Your task ▸ Within the records below, find the line with "Task: Sort processes by Память column" and the line with "The image size", then reproduce exactly those two lines and all lines between them, without any picture.

Records shown ▸

= Beginning of Section =

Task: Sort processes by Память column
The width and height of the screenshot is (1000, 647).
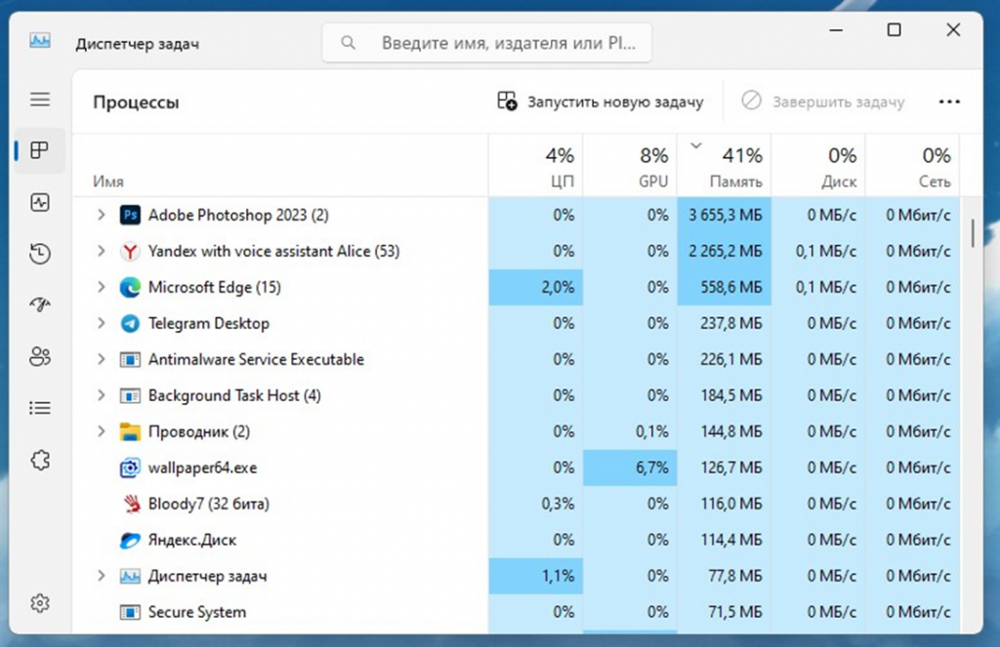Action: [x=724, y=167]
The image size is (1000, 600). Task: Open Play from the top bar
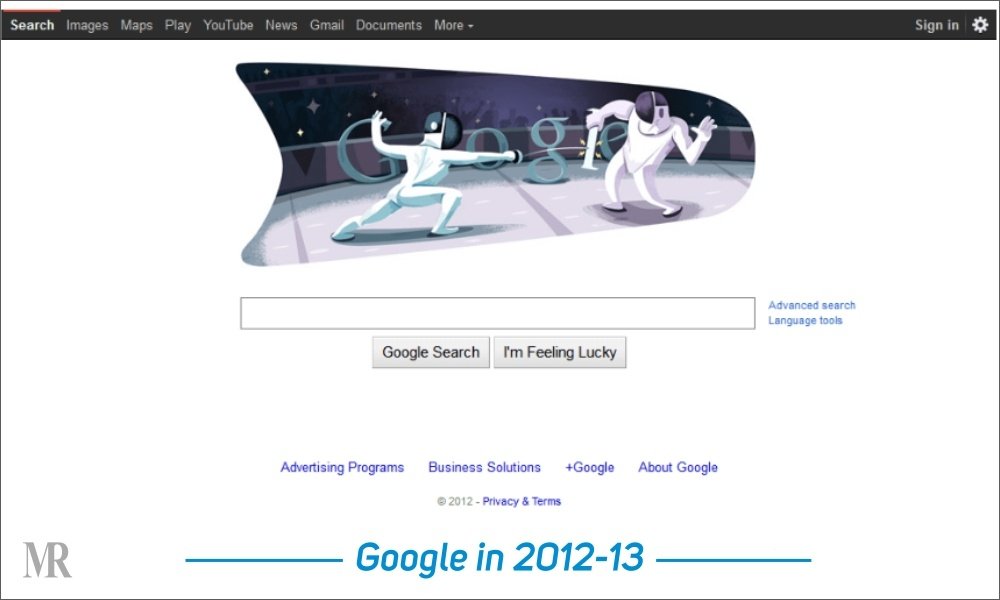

= End of Section =
= Beginning of Section =

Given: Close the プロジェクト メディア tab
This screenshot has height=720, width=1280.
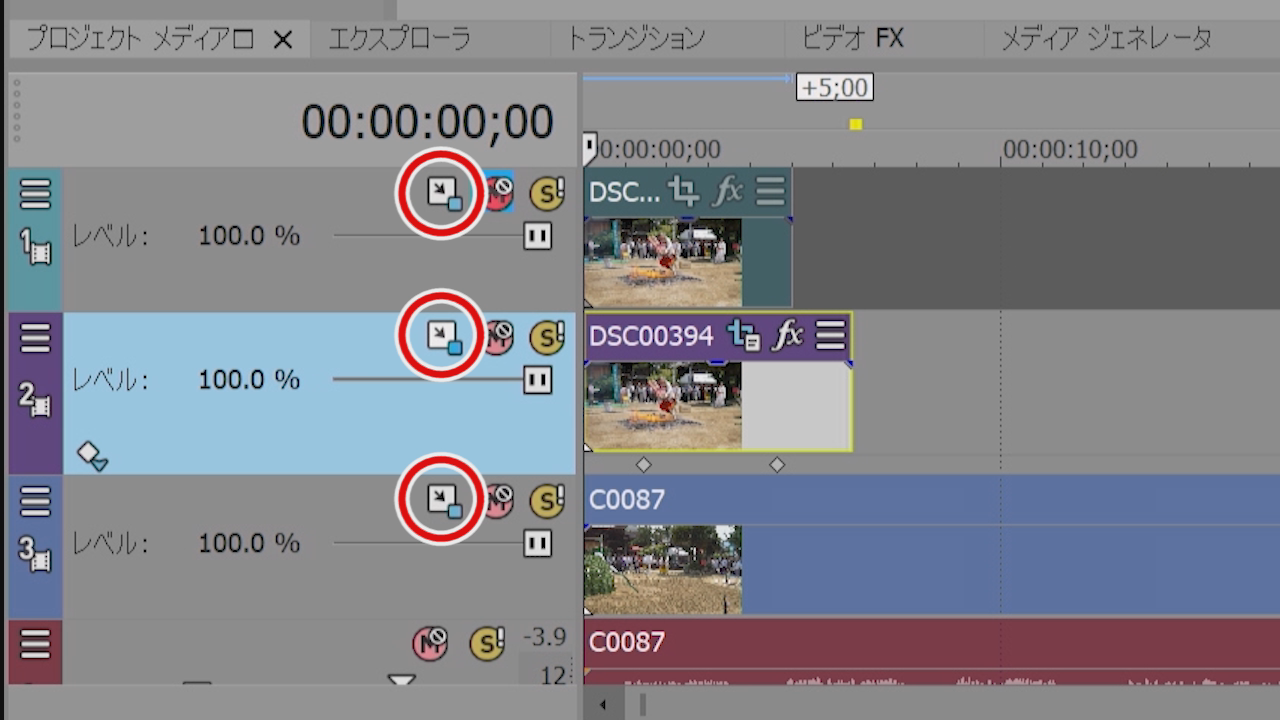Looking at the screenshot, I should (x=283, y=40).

= End of Section =

Result of the exercise ▸
Task: Sort processes by Память column
The width and height of the screenshot is (1000, 647).
Action: [x=724, y=167]
The image size is (1000, 600). Task: Open Play from the top bar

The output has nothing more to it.